Benefits of Alkaline Hydrolysis
Alkaline Hydrolysis comes with several advantages over burial and cremation, especially in terms of ecological impact.
The water cremation process uses much less energy in comparison with the traditional cremation process which mainly uses natural or propane gas to reduce a human body to fragments of bones and ashes through combustion.
Although the emissions from a cremation process are much less in amount than different manufacturing and energy-creation processes, they are still harmful to the environment as a funeral cremation process can result in CO2 emissions that can contribute to greenhouse gasses.
Furthermore, many people have fillings in their teeth that contain mercury, commonly found in the amalgam dentists used to fill cavities. The high temperature of cremations can vaporize these fillings, releasing dangerous emissions into the air. In contrast, a water cremation process needs much lower temperatures that result in fewer harmful emissions. Instead, dental fillings remain in solid form throughout the process and are then separated from bone fragments.
Can You Cremate Your Pet?
The sad truth about our lovely furry friends is that they eventually pass away. When it happens, many people are left with questions about pet cremation and pet crematorium services. The good news is that you can find pet crematorium services to cremate your pet, just like how people do it for humans.
Although there is more than one option regarding what to do with the remains of your pet after they pass away, pet crematorium services allow you to keep, scatter, or bury your pet’s ashes.

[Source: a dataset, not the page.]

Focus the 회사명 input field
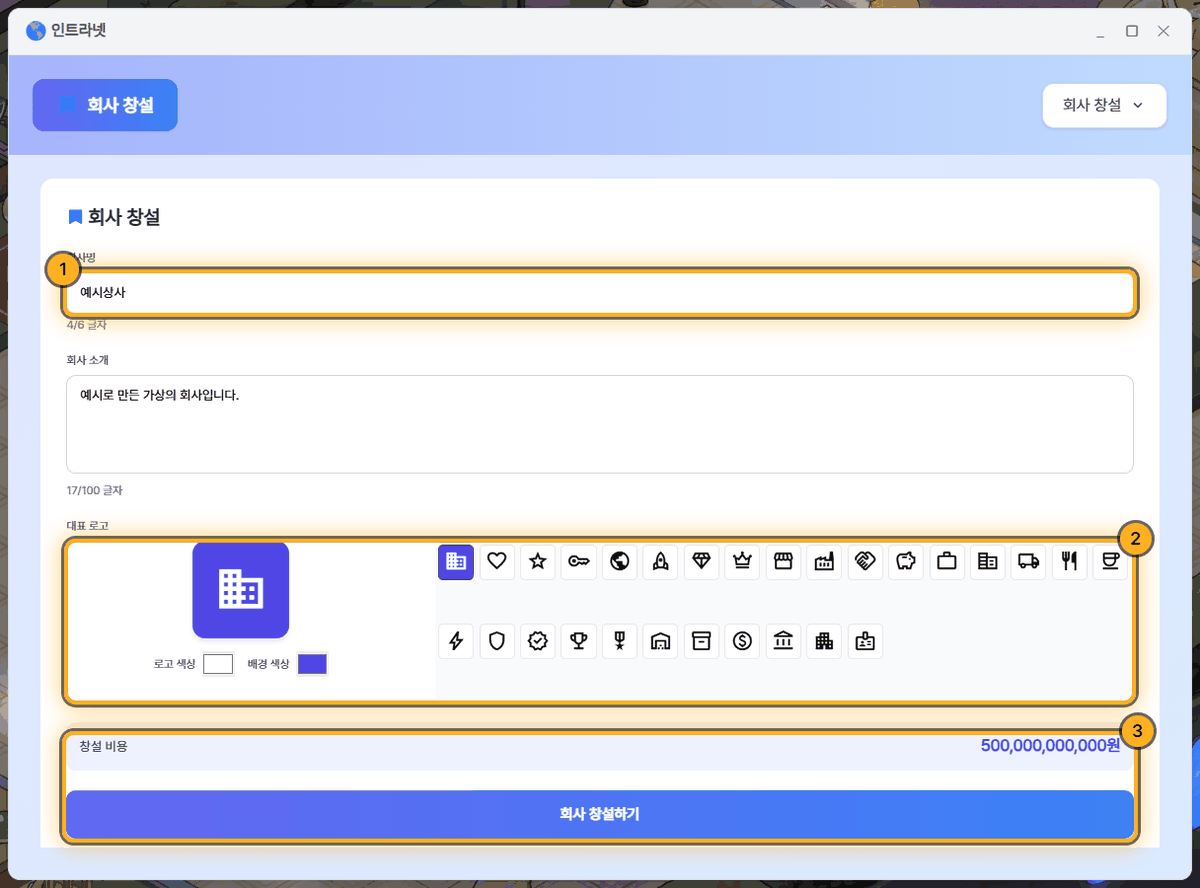Image resolution: width=1200 pixels, height=888 pixels. tap(600, 293)
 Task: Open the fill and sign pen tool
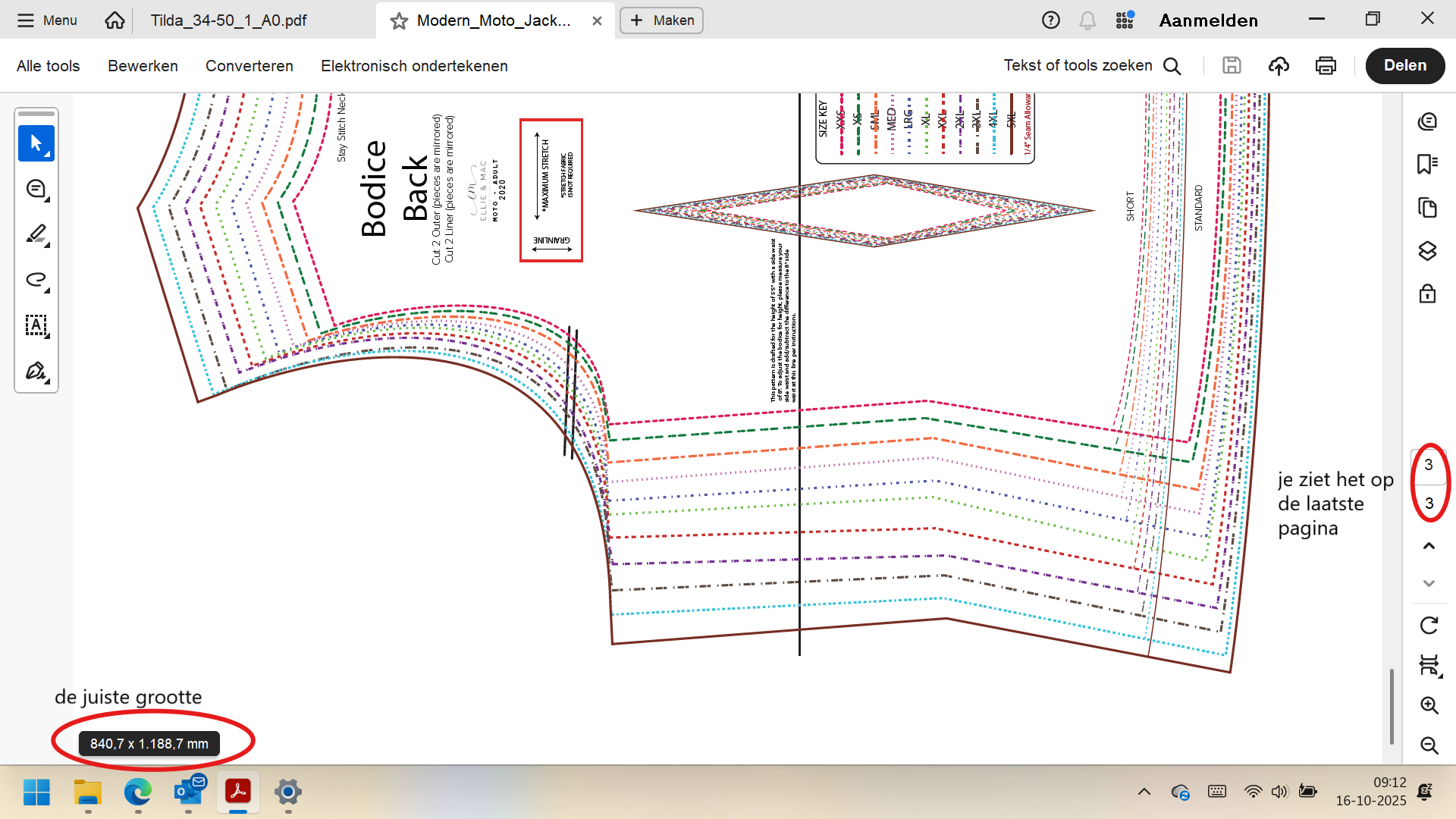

During a pet cremation process, pet crematorium services place the animal’s body in a small, enclosed space. It is then heated to very high temperatures. The pet’s body is cremated quickly with the results consisting of ashes and bone fragments.
The metal parts are separated and the remains of the cremation are pulverized. The fine gray ashes are brought out of the pet crematorium and kept in a plastic bag.
There are several options on what to do with pet’s ashes, including turning them into cremation stones, keeping them in an urn, sprinkling them somewhere, and many more.
Cremations in Different Religions
Most cremations involve pre-cremation or post-cremation memorial services. The memorialization services surrounding cremations can either have religious or secular nature. Different religions have their specific viewpoints and guidelines regarding funeral cremations. Here are some examples:
- Catholic: Cremations are allowed and the cremation ashes are interred within a Catholic cemetery.
- Protestant: Cremations are allowed, but burial is preferable if possible.
- Hindu: Cremations are the preferred disposition.
- Islam and Judaism: Cremations are specifically disallowed.
If you have sadly lost one of your loved ones, or even if you have just lost your furry, little and beautiful pet, you certainly need to consider cremating their bodies. It is a unique way to pay tribute and cherish them so you can bear their absence patiently.
Cremations are more affordable than regular burials, as these take less time, are more eco-friendly, and allow you to save the limited space for burials in cemeteries. The best part is that you can use cremation ashes for various purposes, including keeping them in an urn or turning them into cremation diamonds.